### RECORDS FOR THE TASK
□ □ □ □ □ □ □
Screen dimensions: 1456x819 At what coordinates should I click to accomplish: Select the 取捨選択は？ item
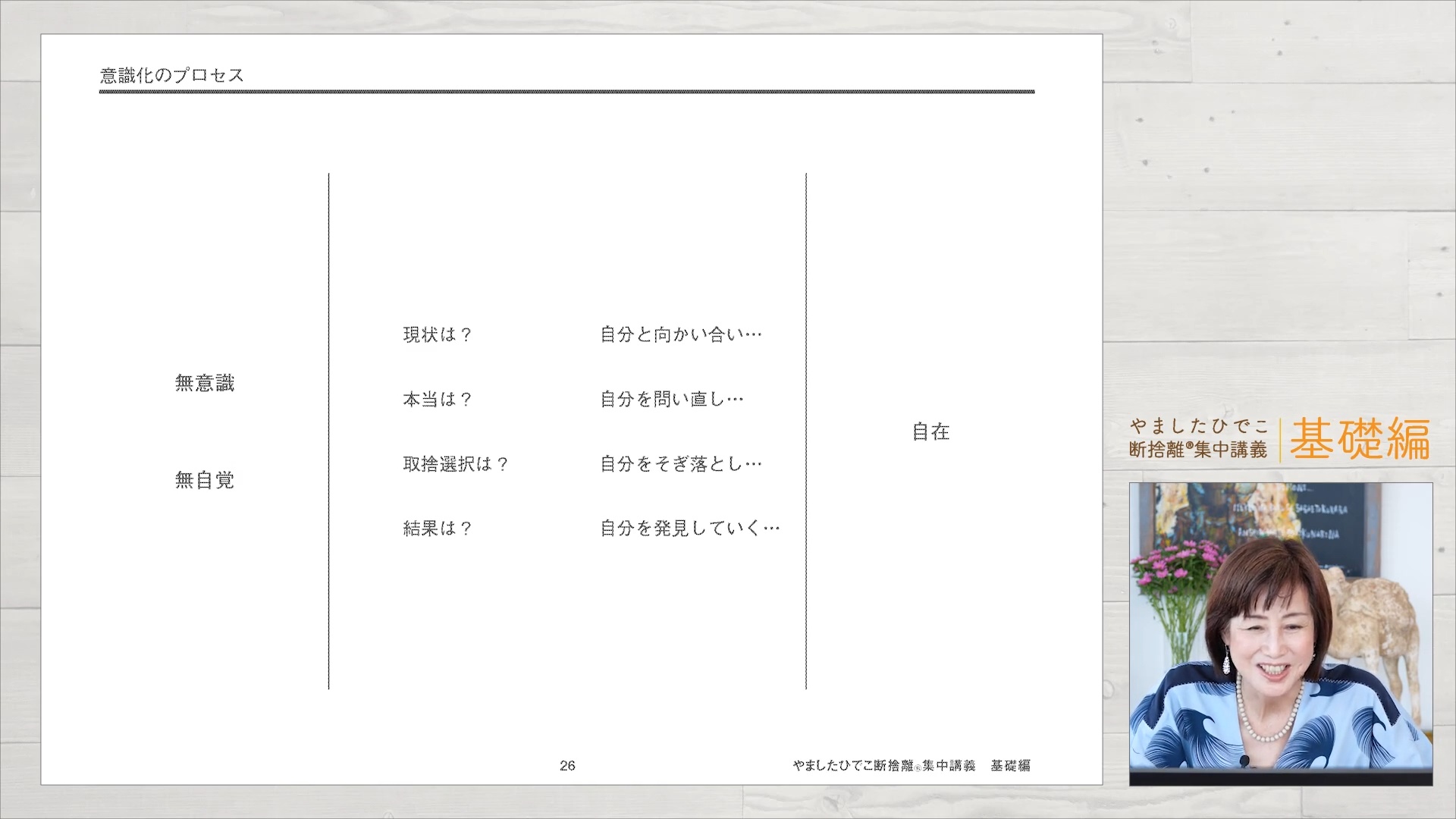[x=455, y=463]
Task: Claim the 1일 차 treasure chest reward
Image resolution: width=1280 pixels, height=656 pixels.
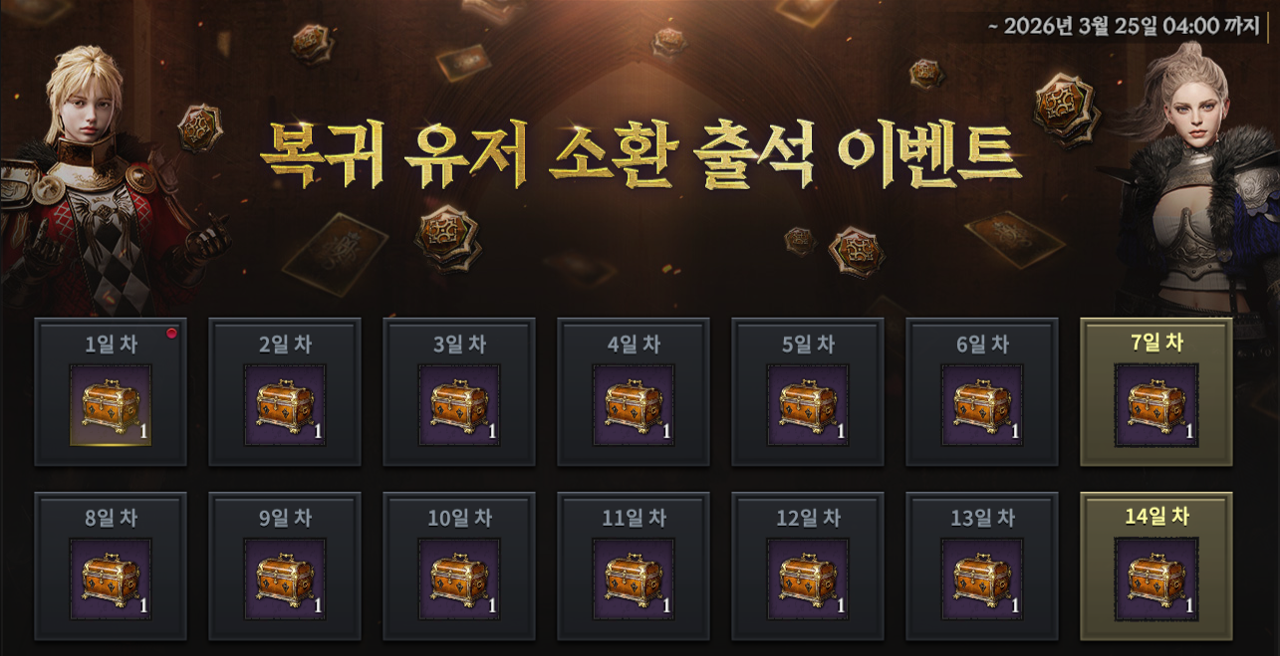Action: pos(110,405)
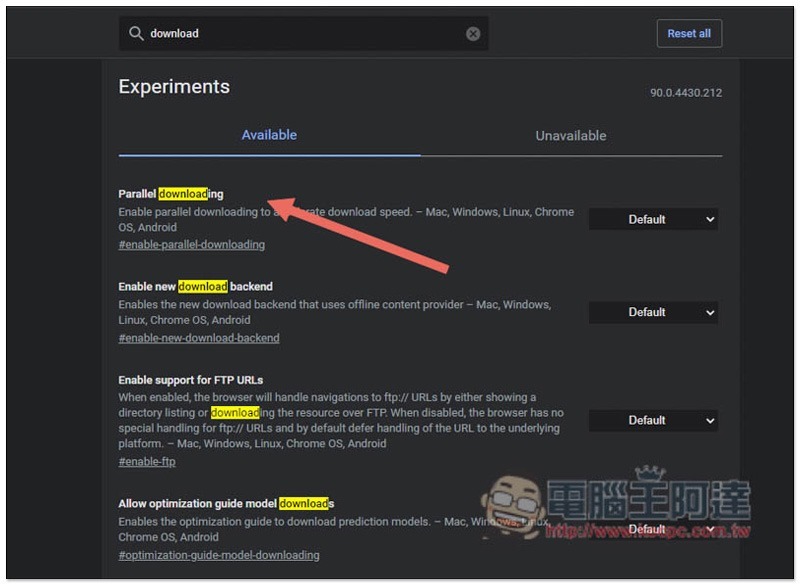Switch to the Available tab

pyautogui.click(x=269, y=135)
□ □ □ □ □ □ □
### YOUR GOAL
Quote all the items above word for word, leaving the pictures out of your answer.

### PROBLEM SOLUTION
Screen dimensions: 1456x819 At what coordinates should I click to accomplish: Select the 取捨選択は？ item
[x=455, y=463]
Task: Claim the 1일 차 treasure chest reward
Image resolution: width=1280 pixels, height=656 pixels.
Action: pos(110,405)
Switch to the Available tab

pyautogui.click(x=269, y=135)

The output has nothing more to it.